(SOURCE MATERIAL begins)

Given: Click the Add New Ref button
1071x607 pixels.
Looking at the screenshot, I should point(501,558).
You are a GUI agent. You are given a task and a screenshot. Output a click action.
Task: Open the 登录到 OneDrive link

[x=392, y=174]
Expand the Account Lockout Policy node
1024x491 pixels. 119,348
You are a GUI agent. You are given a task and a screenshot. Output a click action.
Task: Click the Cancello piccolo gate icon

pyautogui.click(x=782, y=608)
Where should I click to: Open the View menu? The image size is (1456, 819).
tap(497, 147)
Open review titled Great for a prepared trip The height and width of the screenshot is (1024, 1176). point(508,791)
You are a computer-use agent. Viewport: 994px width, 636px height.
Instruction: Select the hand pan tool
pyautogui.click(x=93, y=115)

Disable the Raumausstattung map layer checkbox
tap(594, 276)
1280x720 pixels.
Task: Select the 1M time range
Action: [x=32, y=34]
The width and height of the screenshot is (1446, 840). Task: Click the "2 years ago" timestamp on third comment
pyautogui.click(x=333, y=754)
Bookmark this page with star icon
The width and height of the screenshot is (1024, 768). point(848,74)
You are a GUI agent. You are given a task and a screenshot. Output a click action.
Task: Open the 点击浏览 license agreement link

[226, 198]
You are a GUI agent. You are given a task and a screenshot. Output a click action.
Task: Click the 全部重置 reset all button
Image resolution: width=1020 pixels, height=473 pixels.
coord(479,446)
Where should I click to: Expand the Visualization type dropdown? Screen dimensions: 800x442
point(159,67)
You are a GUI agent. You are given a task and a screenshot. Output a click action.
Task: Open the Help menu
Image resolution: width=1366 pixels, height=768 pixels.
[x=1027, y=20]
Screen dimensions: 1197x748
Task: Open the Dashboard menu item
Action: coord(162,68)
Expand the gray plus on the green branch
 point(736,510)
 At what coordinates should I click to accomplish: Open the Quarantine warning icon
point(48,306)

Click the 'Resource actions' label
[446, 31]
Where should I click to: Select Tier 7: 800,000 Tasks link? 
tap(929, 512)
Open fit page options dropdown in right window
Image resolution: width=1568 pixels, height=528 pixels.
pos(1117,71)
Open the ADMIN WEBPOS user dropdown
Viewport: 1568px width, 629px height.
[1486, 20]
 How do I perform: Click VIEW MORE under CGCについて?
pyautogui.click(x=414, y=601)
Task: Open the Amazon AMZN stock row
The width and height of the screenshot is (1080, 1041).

(SOURCE MATERIAL ends)

- TASK TO CARRY OUT: Please quote exactly the lines from the one containing "How do I perform: Click" through the last line of the records above, both included, and nothing else.

- RESULT OF THE TASK:
 How do I perform: Click VIEW MORE under CGCについて?
pyautogui.click(x=414, y=601)
Task: Open the Amazon AMZN stock row
The width and height of the screenshot is (1080, 1041).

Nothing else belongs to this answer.